Itu bila cuaca cerah, laut tenang, dan kapal landing craft tank (LCT) yang mengangkut lancar jaya mengarungi lautan. Kalau angin lagi kencang dan ombak tinggi, jadwal kapal sampai pelabuhan bisa meleset jauh.
***
Oleh media, Asmin Laura Hafid, tahun ini 33 tahun, lebih sering diembel-embeli sebagai bupati cantik ketimbang yang lain-lain. Hampir semua berita mengenai Bupati Nunukan itu selalu ada kata ‘cantik’-nya.
“Memang cantik, mau bagaimana lagi,” kata Niko Ruru tertawa. Niko sendiri beristrikan seorang dokter, yang cantik juga.
Padahal Bupati Laura punya banyak prestasi. Satu yang terbaru adalah Kabupaten Nunukan mendapat penghargaan sebagai Kabupaten Inovasi.
Inovasi artinya membuat upaya tertentu agar sebuah pekerjaan dapat diselesaikan dengan lebih mudah dan memberi hasil maksimal.
Kepemimpinan Laura yang memotivasi memunculkan orang seperti Ramsidah yang berhasil membuat banyak jamban murah dan sehat untuk keluarga di tengah pemukiman warga miskin.
“Sekarang tantangan buat saya dan jajaran Pemkab Nunukan berserta seluruh masyarakat adalah membuat produk-produk Indonesia, produk negeri kita sendiri, bisa diminati masyarakat Nunukan ini,” kata Bupati Laura pertengahan Oktober lampau.

* TUGAS 1:
Tentukan apakah setiap pernyataan berikut sesuai dengan kutipan tentang Bupati Nunukan. Jawab ya atau tidak, lalu kutip kata-kata kutipan yang menjadi penentunya.
(a) Asmin Laura Hafid berusia 33 tahun pada tahun ini.
(b) Kabupaten Nunukan memperoleh penghargaan sebagai Kabupaten Inovasi.
(c) Istri Niko Ruru bekerja sebagai guru.
* TUGAS 2: Tulis ulang secara lebih ringkas paragraf dalam kutipan tentang Bupati Nunukan yang diawali dengan "Oleh media, Asmin Laura Hafid". Pertahankan fakta-fakta utamanya.
Catatan-catatan tidak berperan apa pun dalam pengerjaan ini.

* BAGIAN DATA:
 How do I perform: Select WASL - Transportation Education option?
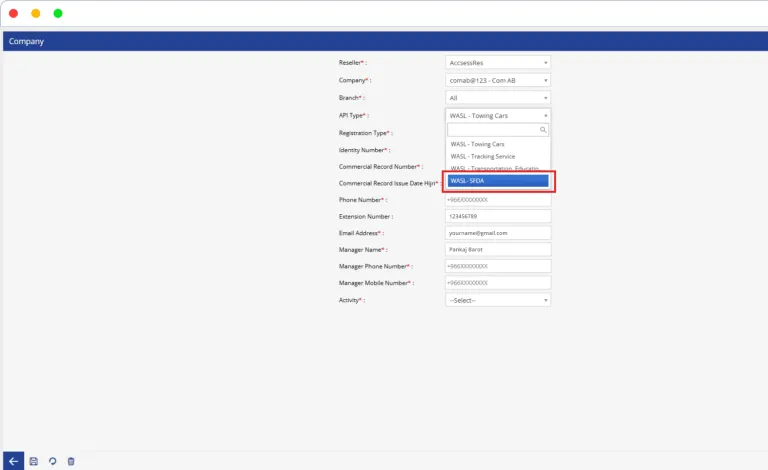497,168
---
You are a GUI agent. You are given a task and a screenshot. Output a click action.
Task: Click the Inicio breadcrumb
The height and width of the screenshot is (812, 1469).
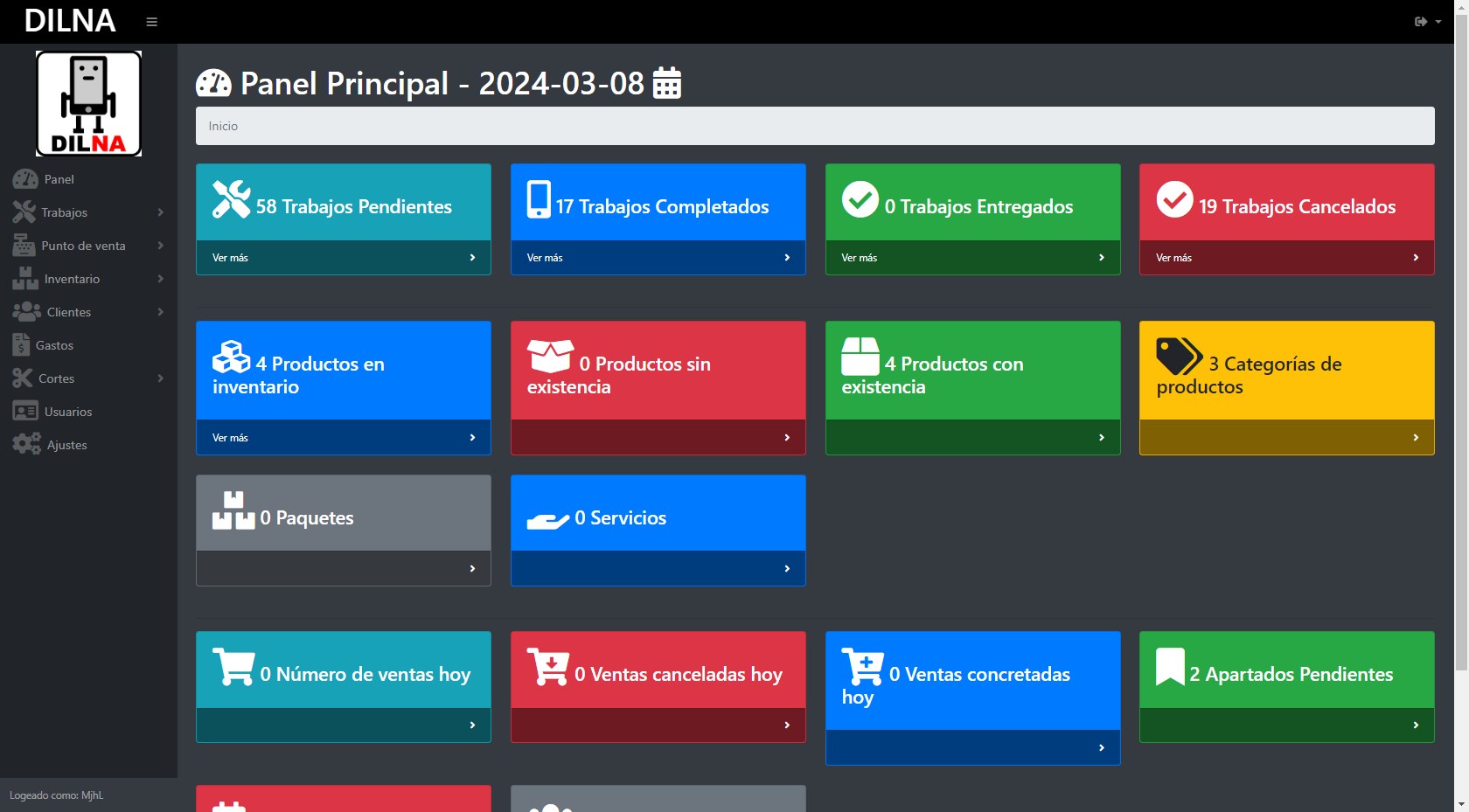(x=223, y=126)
--
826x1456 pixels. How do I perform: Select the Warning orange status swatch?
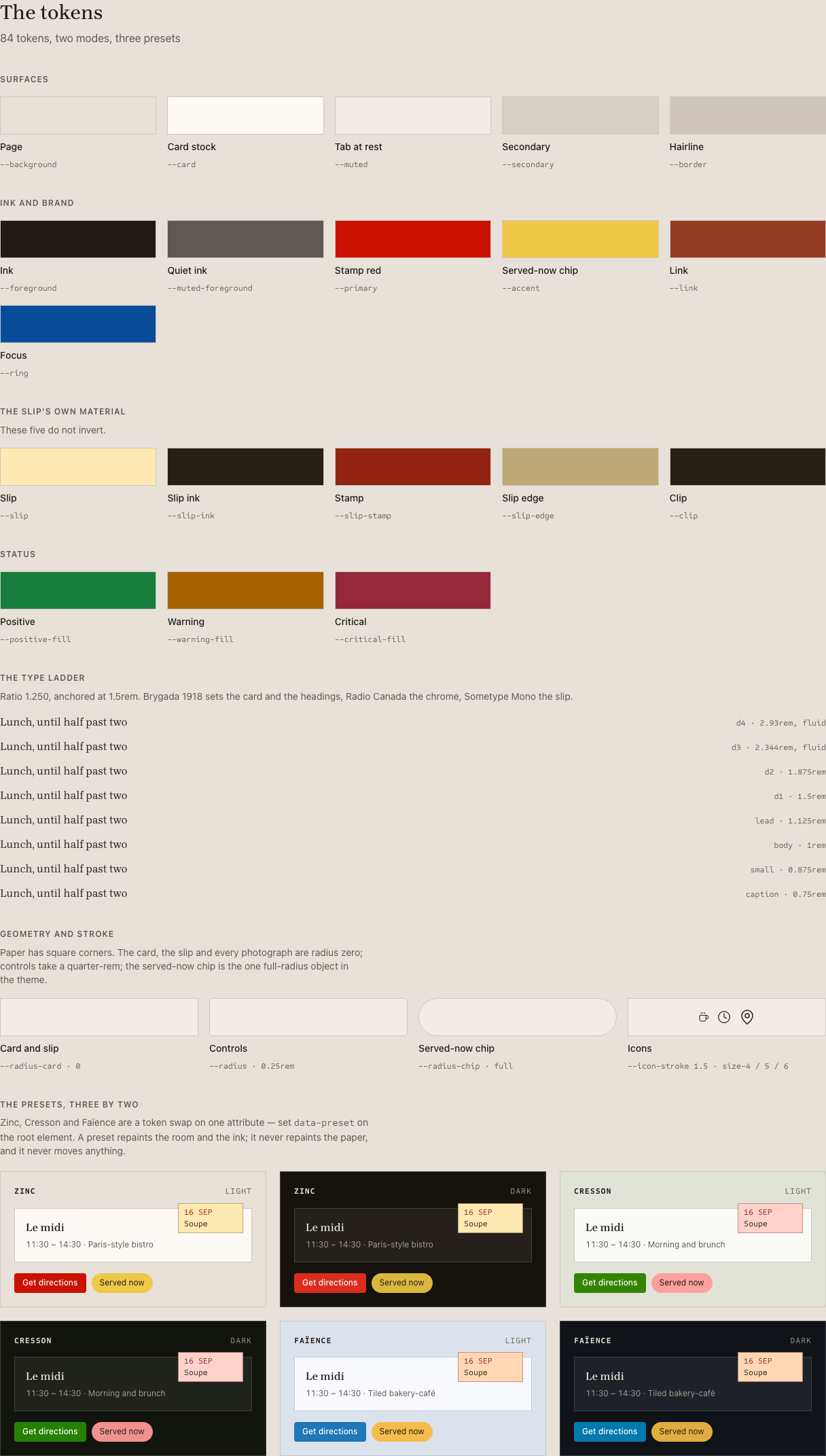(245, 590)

* JAWABAN LENGKAP 1:
(a) Ya: "tahun ini 33 tahun"
(b) Ya: "Kabupaten Nunukan mendapat penghargaan sebagai Kabupaten Inovasi"
(c) Tidak: "Niko sendiri beristrikan seorang dokter"

* JAWABAN LENGKAP 2: Media lebih sering menjuluki Asmin Laura Hafid (33 tahun), Bupati Nunukan, sebagai bupati cantik. Hampir setiap berita tentang dirinya memuat kata "cantik".